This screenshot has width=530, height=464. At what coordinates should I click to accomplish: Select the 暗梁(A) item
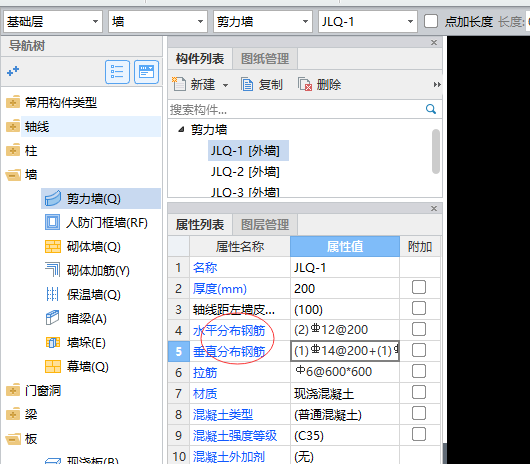[x=76, y=319]
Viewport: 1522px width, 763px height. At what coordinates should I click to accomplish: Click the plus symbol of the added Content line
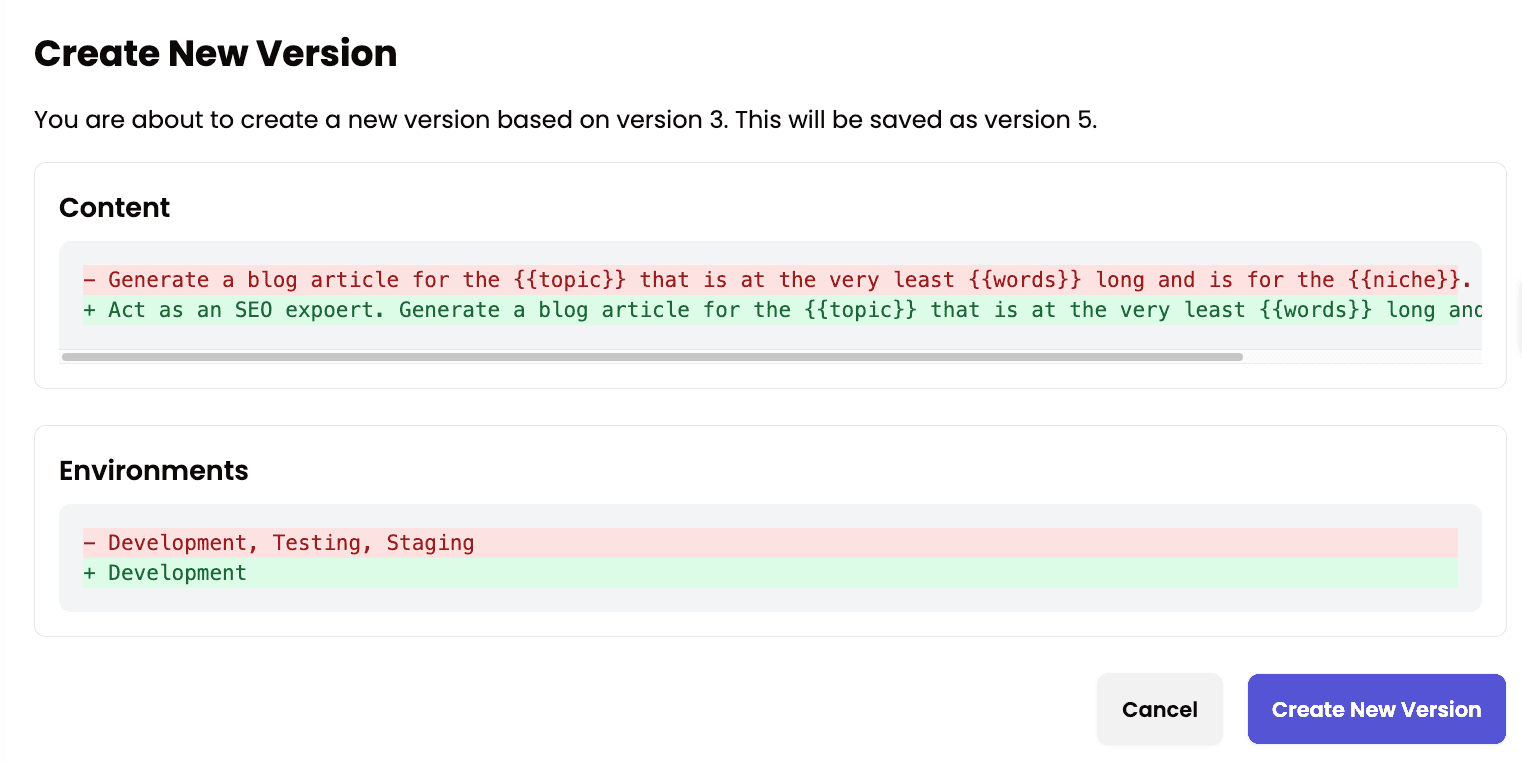pyautogui.click(x=88, y=310)
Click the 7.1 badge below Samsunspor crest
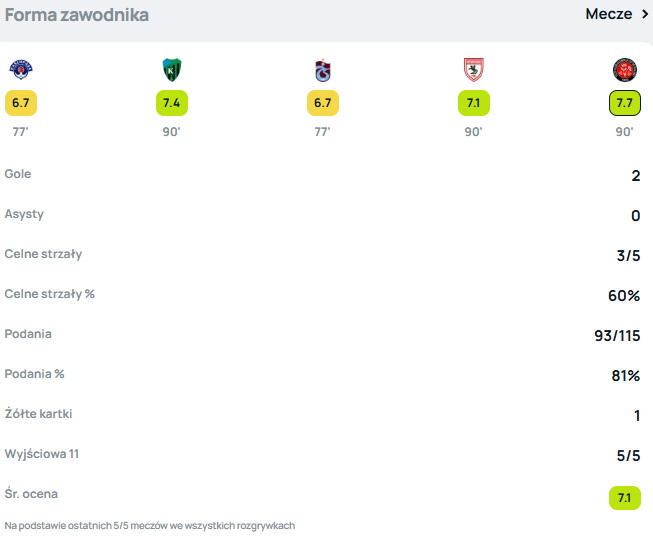Screen dimensions: 653x541 473,103
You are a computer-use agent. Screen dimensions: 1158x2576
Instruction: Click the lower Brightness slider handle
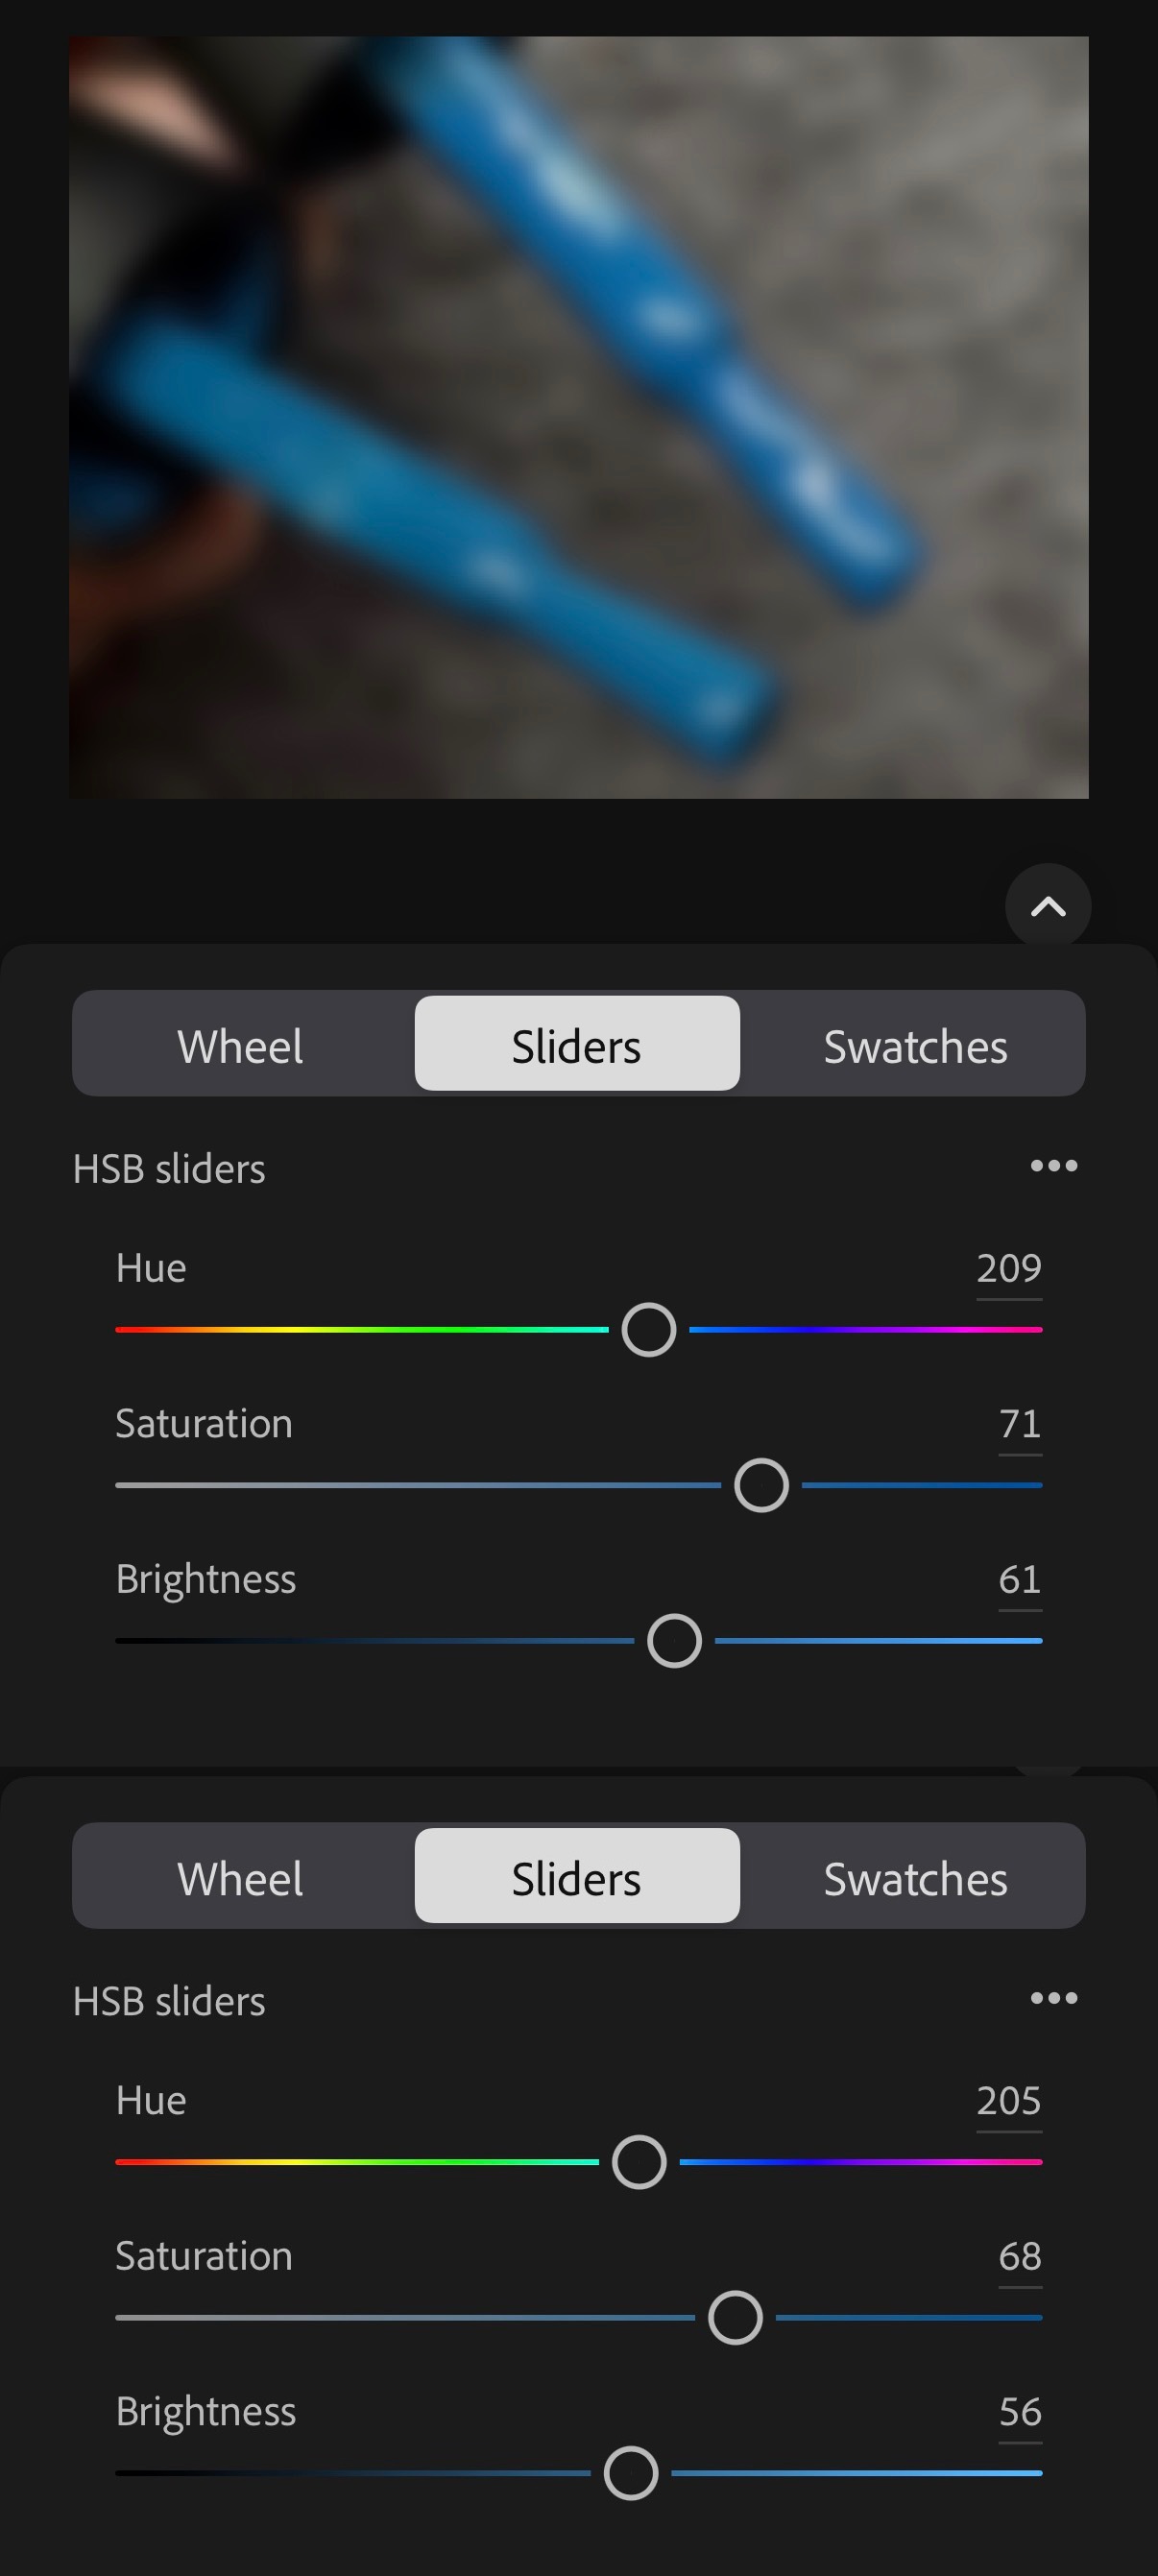point(631,2473)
|---|
Before you print the records, please set aside any pictures and keep everything else exact.

Solution below
This screenshot has width=530, height=464. At what coordinates should I click to accomplish: Select the 暗梁(A) item
[x=76, y=319]
Viewport: 1522px width, 763px height. At what coordinates should I click to accomplish: Click the plus symbol of the added Content line
pyautogui.click(x=88, y=310)
Click the 7.1 badge below Samsunspor crest
Screen dimensions: 653x541 473,103
You are a computer-use agent. Screen dimensions: 1158x2576
Instruction: Click the lower Brightness slider handle
point(631,2473)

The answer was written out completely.